▶ Work request: Return every entry below exactly as written, minus the pictures.

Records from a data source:
◆ ◆ ◆

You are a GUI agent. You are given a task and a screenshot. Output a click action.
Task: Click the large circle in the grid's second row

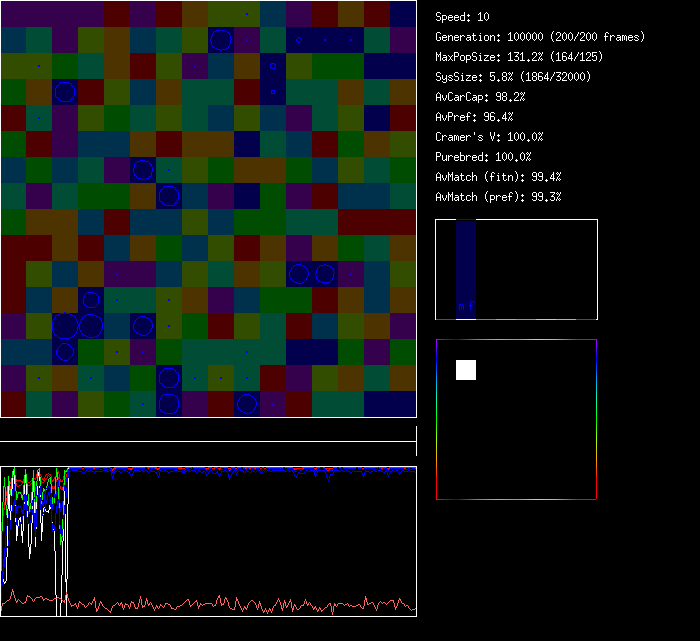click(221, 40)
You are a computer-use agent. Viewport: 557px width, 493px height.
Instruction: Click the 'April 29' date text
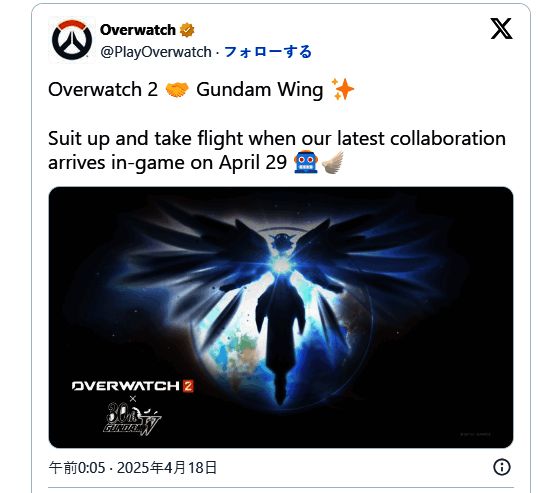(x=253, y=163)
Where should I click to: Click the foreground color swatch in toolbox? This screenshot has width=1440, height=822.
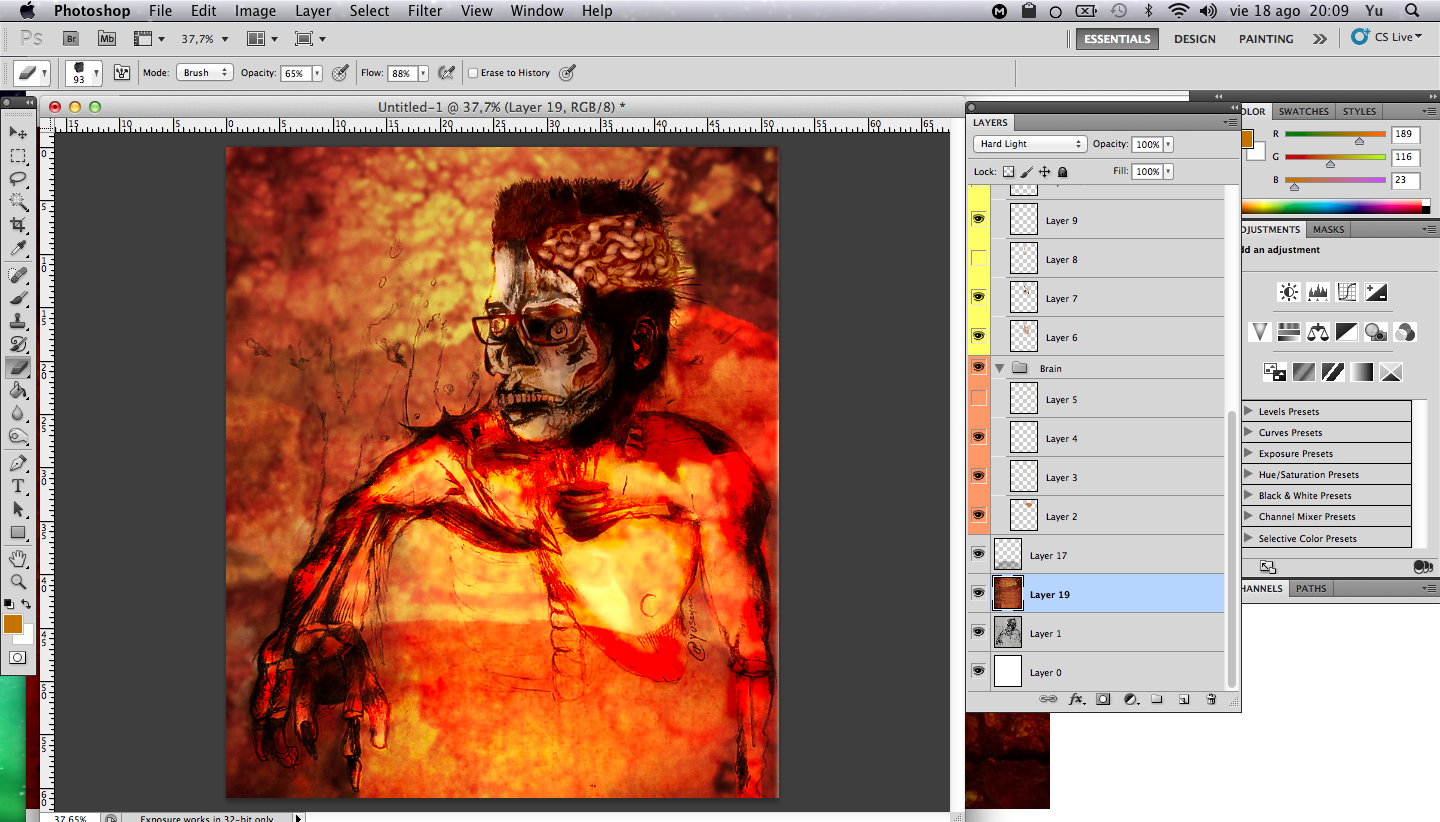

◆ ◆ ◆

▶ Answer space:
You are a GUI agent. You are given a task and a screenshot. Output a click action.
Task: Click the large circle in the grid's second row

click(221, 40)
You are a computer-use agent. Viewport: 557px width, 493px height.
Instruction: Click the 'April 29' date text
(x=253, y=163)
Where should I click to: Click the foreground color swatch in toolbox? This screenshot has width=1440, height=822.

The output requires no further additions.